Conditional GAN (cGAN)~\cite{mirza2014conditional,gauthier2014conditional} extends the GAN model allowing the generation of images with certain attributes (``conditions'').
In practice, conditions $y\in N^{y}$ can be any information related to the target face image: level of illumination, facial pose or facial attribute.
More formally, cGAN training can be expressed as an optimization of the function $v(\theta_{G},\theta_{D})$, where $\theta_{G}$ and $\theta_{D}$ are parameters of $G$ and $D$, respectively:
\begin{equation}
\begin{split}
\min_{\theta_{G}}\max_{\theta_{D}}{}&v(\theta_{G},\theta_{D})=\mathbf{E}_{x,y\sim p_{data}}[\log{D(x,y)}] \\ &+\mathbf{E}_{z\sim p_{z}(z),\widetilde{y}\sim p_{y}}[\log{(1-D(G(z,\widetilde{y}),\widetilde{y}))}]
\end{split}
\label{eqn:cgan}
\end{equation}
The Age-cGAN model proposed in this work uses the same design for the generator $G$ and the discriminator $D$ as in~\cite{radford2016unsupervised}.
Following~\cite{perarnau2016invertible}, we inject the conditional information at the input of $G$ and at the first convolutional layer of $D$.
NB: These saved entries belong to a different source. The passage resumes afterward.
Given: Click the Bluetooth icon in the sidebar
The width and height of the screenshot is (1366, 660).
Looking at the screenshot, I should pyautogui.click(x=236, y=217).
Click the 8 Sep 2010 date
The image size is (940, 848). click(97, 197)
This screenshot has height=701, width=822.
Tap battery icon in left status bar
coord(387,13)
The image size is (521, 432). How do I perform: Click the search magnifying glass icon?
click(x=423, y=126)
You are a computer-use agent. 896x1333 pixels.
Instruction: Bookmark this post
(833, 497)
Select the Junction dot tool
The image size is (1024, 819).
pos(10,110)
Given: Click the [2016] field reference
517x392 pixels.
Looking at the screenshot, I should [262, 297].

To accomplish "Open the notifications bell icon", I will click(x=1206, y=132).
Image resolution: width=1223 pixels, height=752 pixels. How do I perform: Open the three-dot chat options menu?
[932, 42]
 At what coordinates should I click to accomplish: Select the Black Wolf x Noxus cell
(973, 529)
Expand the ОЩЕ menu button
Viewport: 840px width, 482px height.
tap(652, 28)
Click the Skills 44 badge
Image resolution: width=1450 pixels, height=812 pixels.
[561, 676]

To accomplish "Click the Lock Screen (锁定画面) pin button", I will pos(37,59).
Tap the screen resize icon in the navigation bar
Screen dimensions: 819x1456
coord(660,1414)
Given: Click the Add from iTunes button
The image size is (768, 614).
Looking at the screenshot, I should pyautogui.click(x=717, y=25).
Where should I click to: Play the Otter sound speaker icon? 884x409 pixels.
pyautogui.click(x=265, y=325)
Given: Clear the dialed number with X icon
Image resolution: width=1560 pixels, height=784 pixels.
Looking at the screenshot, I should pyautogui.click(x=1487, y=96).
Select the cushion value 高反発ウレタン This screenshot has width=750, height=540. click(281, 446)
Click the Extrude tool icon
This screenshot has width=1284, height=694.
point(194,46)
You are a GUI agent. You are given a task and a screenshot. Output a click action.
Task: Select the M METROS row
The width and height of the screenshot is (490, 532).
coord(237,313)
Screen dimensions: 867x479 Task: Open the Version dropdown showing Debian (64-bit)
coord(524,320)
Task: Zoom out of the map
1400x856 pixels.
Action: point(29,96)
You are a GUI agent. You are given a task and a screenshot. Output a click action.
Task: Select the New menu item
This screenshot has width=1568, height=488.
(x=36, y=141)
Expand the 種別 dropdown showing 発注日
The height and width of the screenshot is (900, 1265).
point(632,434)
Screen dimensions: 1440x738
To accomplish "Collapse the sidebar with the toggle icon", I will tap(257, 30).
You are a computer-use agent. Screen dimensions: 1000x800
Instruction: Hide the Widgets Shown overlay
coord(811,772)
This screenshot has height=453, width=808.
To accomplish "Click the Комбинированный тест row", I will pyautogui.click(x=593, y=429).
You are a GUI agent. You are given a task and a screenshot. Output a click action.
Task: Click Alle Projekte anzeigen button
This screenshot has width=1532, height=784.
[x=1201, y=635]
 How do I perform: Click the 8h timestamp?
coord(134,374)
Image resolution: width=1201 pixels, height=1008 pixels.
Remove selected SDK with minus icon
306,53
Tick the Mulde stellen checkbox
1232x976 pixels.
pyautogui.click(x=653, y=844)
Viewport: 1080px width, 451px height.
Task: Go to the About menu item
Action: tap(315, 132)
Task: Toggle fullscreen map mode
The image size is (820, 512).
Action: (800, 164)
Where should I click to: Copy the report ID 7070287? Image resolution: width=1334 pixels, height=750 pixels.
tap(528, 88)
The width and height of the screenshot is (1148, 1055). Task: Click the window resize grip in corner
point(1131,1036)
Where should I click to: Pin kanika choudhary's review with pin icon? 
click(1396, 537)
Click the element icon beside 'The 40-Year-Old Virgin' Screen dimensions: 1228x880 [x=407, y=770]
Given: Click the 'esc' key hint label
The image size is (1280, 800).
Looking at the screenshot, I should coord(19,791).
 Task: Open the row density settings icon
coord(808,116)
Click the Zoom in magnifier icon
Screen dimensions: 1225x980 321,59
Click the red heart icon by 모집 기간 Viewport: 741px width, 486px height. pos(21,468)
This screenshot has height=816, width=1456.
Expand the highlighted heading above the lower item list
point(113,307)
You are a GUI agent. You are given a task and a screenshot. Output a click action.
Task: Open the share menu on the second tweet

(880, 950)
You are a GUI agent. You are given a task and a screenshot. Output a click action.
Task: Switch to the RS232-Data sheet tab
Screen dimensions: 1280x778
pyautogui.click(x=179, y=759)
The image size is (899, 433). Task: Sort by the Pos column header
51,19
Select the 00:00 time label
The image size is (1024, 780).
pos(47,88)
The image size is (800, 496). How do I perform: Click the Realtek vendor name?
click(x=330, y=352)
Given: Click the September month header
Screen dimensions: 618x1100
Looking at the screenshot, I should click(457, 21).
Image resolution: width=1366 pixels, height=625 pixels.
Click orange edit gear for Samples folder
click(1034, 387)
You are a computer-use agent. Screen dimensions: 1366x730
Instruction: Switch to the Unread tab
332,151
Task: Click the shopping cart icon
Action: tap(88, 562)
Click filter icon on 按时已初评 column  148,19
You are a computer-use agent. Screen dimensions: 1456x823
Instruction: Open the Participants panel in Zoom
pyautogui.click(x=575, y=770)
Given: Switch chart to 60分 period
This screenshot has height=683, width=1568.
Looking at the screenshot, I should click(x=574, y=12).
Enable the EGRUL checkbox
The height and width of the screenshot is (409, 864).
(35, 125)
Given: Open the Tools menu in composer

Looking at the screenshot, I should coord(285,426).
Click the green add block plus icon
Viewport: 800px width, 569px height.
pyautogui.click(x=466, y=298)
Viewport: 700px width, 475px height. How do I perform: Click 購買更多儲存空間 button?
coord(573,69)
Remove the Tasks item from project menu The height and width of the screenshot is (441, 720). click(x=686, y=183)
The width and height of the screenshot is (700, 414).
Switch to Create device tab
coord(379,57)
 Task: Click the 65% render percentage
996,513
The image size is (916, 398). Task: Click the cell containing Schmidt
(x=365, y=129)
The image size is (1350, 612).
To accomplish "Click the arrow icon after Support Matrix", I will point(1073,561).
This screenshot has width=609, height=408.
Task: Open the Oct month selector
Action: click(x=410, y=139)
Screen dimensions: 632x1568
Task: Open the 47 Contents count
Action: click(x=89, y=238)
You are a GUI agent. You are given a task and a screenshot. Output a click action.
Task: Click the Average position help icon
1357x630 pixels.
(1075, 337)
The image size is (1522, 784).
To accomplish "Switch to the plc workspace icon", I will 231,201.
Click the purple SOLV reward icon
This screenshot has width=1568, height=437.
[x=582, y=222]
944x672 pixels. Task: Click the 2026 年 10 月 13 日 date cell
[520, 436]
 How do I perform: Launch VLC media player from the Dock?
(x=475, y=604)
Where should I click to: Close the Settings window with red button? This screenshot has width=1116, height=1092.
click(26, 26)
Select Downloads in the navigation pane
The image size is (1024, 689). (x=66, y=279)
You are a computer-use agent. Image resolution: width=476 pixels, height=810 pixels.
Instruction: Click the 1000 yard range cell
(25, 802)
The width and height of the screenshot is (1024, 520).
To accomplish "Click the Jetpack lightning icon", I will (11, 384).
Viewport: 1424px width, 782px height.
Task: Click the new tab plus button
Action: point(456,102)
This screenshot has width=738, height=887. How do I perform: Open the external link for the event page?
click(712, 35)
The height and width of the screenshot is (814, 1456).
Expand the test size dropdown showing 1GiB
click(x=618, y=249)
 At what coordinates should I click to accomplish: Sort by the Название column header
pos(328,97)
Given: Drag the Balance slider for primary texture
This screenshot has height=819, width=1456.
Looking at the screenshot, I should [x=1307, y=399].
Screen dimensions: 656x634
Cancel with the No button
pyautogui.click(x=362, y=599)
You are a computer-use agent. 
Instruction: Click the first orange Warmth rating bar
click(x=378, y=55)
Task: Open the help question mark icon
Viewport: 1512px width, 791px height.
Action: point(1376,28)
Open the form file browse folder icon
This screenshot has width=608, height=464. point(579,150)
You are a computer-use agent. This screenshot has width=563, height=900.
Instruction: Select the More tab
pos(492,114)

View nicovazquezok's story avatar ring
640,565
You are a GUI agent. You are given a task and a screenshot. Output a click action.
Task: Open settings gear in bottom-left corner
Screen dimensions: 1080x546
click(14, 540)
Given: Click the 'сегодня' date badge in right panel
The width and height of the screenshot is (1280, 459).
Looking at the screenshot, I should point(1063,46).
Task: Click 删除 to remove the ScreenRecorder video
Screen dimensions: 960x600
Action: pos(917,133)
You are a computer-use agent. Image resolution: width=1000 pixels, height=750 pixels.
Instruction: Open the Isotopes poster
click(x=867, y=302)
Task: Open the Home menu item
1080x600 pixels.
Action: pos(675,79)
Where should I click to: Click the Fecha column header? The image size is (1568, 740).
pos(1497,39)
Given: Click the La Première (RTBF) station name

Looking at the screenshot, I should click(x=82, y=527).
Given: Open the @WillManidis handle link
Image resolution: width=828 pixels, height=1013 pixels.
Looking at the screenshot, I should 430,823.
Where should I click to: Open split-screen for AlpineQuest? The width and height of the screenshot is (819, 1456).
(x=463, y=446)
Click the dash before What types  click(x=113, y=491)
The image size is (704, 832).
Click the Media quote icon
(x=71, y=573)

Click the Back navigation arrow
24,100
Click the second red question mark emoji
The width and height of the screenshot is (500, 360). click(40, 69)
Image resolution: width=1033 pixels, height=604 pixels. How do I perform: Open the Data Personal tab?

Age-cGAN is optimized using the ADAM algorithm~\cite{kingma2014adam} during $100$ epochs.
In order to encode person's age, we have defined six age categories: $0$-$18$, $19$-$29$, $30$-$39$, $40$-$49$, $50$-$59$ and $60+$ years old.
They have been selected so that the training dataset (cf. Subsection ~\ref{subsec:datasets}) contains at least $5,000$ examples in each age category.
Thus, the conditions of Age-cGAN are six-dimensional one-hot vectors.
\subsection{Approximative Face Reconstruction with Age-cGAN}
\label{subsec:face_approximation_cgan}
\subsubsection{Initial Latent Vector Approximation}
Contrary to autoencoders, cGANs do not have an explicit mechanism for inverse mapping of an input image $x$ with attributes $y$ to a latent vector $z$ which is necessary for image reconstruction: $x=G(z,y)$.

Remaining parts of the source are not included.